• _How to complete this task_
Each record that follows must be reproduced exactly.

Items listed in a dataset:
%%
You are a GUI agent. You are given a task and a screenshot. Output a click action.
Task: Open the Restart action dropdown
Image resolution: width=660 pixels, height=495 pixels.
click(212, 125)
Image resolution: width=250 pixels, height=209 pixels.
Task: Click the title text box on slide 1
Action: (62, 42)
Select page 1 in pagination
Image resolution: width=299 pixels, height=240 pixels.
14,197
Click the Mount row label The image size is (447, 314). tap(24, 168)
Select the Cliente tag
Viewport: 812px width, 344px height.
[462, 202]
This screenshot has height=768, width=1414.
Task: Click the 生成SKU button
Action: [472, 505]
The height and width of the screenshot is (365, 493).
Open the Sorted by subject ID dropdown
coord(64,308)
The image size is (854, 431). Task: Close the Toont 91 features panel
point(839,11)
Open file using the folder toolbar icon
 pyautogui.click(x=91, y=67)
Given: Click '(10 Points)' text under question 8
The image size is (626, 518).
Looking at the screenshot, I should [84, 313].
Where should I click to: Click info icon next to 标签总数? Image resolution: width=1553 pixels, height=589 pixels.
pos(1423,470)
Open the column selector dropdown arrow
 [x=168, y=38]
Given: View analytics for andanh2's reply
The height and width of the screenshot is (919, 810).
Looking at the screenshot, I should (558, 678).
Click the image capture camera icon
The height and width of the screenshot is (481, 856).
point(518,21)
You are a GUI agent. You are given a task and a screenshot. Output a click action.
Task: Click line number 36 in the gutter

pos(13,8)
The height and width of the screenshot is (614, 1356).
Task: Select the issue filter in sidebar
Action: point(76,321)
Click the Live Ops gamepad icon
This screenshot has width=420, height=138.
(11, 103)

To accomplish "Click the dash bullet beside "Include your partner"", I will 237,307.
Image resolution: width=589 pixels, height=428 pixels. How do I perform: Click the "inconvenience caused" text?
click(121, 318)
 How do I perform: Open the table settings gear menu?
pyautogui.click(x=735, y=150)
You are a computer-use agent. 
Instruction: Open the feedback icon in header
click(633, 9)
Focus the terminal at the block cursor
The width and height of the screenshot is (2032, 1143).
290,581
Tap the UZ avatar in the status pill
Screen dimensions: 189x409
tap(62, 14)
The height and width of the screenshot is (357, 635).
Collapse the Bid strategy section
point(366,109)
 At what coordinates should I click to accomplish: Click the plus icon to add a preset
%%
• _Answer to this problem_
You are a GUI agent. You are given a task and a screenshot. Output a click action.
Task: Open the Restart action dropdown
Image resolution: width=660 pixels, height=495 pixels.
click(212, 125)
Image resolution: width=250 pixels, height=209 pixels.
Task: Click the title text box on slide 1
Action: (62, 42)
Select page 1 in pagination
Image resolution: width=299 pixels, height=240 pixels.
14,197
Click the Mount row label The image size is (447, 314). tap(24, 168)
Select the Cliente tag
Viewport: 812px width, 344px height.
[462, 202]
This screenshot has height=768, width=1414.
Task: Click the 生成SKU button
Action: [472, 505]
The height and width of the screenshot is (365, 493).
Open the Sorted by subject ID dropdown
coord(64,308)
The image size is (854, 431). Task: Close the Toont 91 features panel
point(839,11)
Open file using the folder toolbar icon
 pyautogui.click(x=91, y=67)
Given: Click '(10 Points)' text under question 8
The image size is (626, 518).
Looking at the screenshot, I should [84, 313].
Where should I click to: Click info icon next to 标签总数? Image resolution: width=1553 pixels, height=589 pixels.
pos(1423,470)
Open the column selector dropdown arrow
 [x=168, y=38]
Given: View analytics for andanh2's reply
The height and width of the screenshot is (919, 810).
Looking at the screenshot, I should (558, 678).
Click the image capture camera icon
The height and width of the screenshot is (481, 856).
point(518,21)
You are a GUI agent. You are given a task and a screenshot. Output a click action.
Task: Click line number 36 in the gutter

pos(13,8)
The height and width of the screenshot is (614, 1356).
Task: Select the issue filter in sidebar
Action: point(76,321)
Click the Live Ops gamepad icon
This screenshot has width=420, height=138.
(11, 103)

To accomplish "Click the dash bullet beside "Include your partner"", I will 237,307.
Image resolution: width=589 pixels, height=428 pixels. How do I perform: Click the "inconvenience caused" text?
click(121, 318)
 How do I perform: Open the table settings gear menu?
pyautogui.click(x=735, y=150)
You are a computer-use agent. 
Instruction: Open the feedback icon in header
click(633, 9)
Focus the terminal at the block cursor
The width and height of the screenshot is (2032, 1143).
290,581
Tap the UZ avatar in the status pill
Screen dimensions: 189x409
tap(62, 14)
The height and width of the screenshot is (357, 635).
Collapse the Bid strategy section
point(366,109)
 At what coordinates should I click to accomplish: Click the plus icon to add a preset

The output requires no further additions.